Baconyum · 02/09/2015 17:11

What bothers me more about this post is the idea of your dh wanting his child spending the little time he has with him watching TV! Surely this is family/dh and his sons time?

I'm coming at this from a perspective of my ex who rarely sees dd and when he does often suggests she 'go and watch a DVD or something' rather than doing something with her which she finds dismissive and hurtful. Have either of you even considered his son's feelings about this?

GoblinLittleOwl · 02/09/2015 17:14

Are you mad? or rather, your partner?

Gatehouse77 · 02/09/2015 17:26

We don't have Sky and wouldn't allow TVs in bedrooms. We only have one TV and, more recently, one for the XBox both of which are downstairs in view.

I think this is an example of when children can learn about negotiation, compromise and fairness. Mine have had to do this and the best part is how it spills over in to every day life so there are fewer arguments about such things. It has also stood them in good stead when dealing with friendships.

Food for thought?

TalkinPeace · 02/09/2015 17:34

No TVs in bedrooms - full stop - for health reasons

No Sky subscription : because its Rupert Murdoch and Rebekah Brooks

Idontseeanytimelords · 02/09/2015 17:56

Well we manage to have family time with TV's in the DC's bedrooms and a trampoline in the garden so it's not mutually exclusive Wink.
However I think your DP is wrong and you are not being U at all - they have plenty with what they have already.
Sky's shit anyway, Netflix is much better!

PlymouthMaid1 · 02/09/2015 18:12

No TVs in bedrooms at all until around 16 years old, if then would be my opinion and definitely no Sky in bedrooms for them. The kids need to learn to compromise and watch TV together or do something else. Maybe the 11 year old could be allowed to record the odd 'older' programmes sometimes if the younger ones wont let him watch it in peace and then they can do something else for an hour. The cost of the Sky woudl also be insane.

TalkinPeace · 02/09/2015 18:14

No TVs in bedrooms at all until around 16 years old
Please don't : the melatonin effects are even worse in older teenagers.

THey need to go screen free for an hour before bed

SurlyCue · 02/09/2015 18:18

Go for it if you never want to see your children and dont expect them to sleep at anything resembling an appropriate bedtime.

ilovechristmas123 · 02/09/2015 18:23

i gather no tv's in bedrooms is a big no no on MN then

just because they have a tv in the bedroom dosent mean their always upstairs,i know ive tried they still all spend far to much time in the kitchen.front room Grin

but op i would draw the line at sky in each room

how much per month would that cost

Andrewofgg · 02/09/2015 18:29

Learning to share and take it in turns is a good lesson in itself. And TVs in children's bedrooms are not a good idea.

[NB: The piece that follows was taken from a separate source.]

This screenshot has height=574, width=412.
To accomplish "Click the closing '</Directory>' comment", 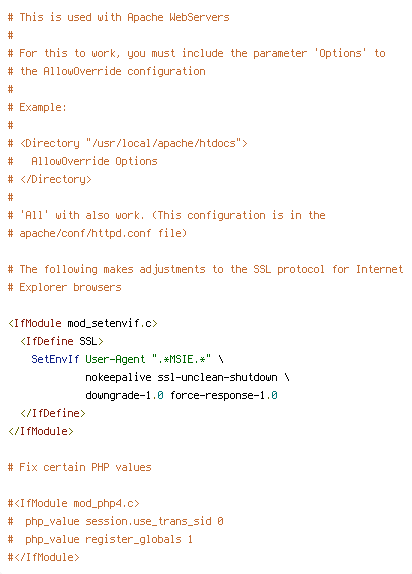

coffeeisnectar · 02/09/2015 18:29

Teen has a tv, with a freeview box. She has netflix on her tablet.

9 year old has a tv and DVD player but it's rarely used. It wasn't bought for her either but was a spare tv from the amalgamation of two homes.

We have the EE box downstairs.

No way would I put sky into each child's room.

Mrsjayy · 02/09/2015 18:30

Mine have tv i their room i dont have an issue wouldnt get multiroom though you would never see them and does it come with parental controls ? get sky go or plus so they can record programmes and every channel has an i player now

Mrsjayy · 02/09/2015 18:32

Mine have had a tv for years they watch tv in the livingroom with us telly is a compromise I think

Ragwort · 02/09/2015 18:32

Can someone please explain (in simple terms Grin) how you can get Sky tv in two different rooms. Sorry to be such a luddite - what do I need to buy and how much is it likely to cost?

We have Sky in our living room and another tv in a 'den' (no bedroom tvs [grin} but as our teenager lounges around all the time watching Sky I would like him to be able to watch it in his den - leaving me in peace and quiet.

Thanks.

SDTGisAnEvilWolefGenius · 02/09/2015 18:36

You get something called Sky multi room - the engineer runs a second cable from the dish to a different room, and you get a second box as part of the package. I can't remember off hand what it costs, though - sorry.

fuzzpig · 02/09/2015 18:37

You are envisaging a family life where a 7 yr old, 8 yr old and 11 yr old are sat separately in their rooms watching their tv alone? Really? Is that what anyone wants?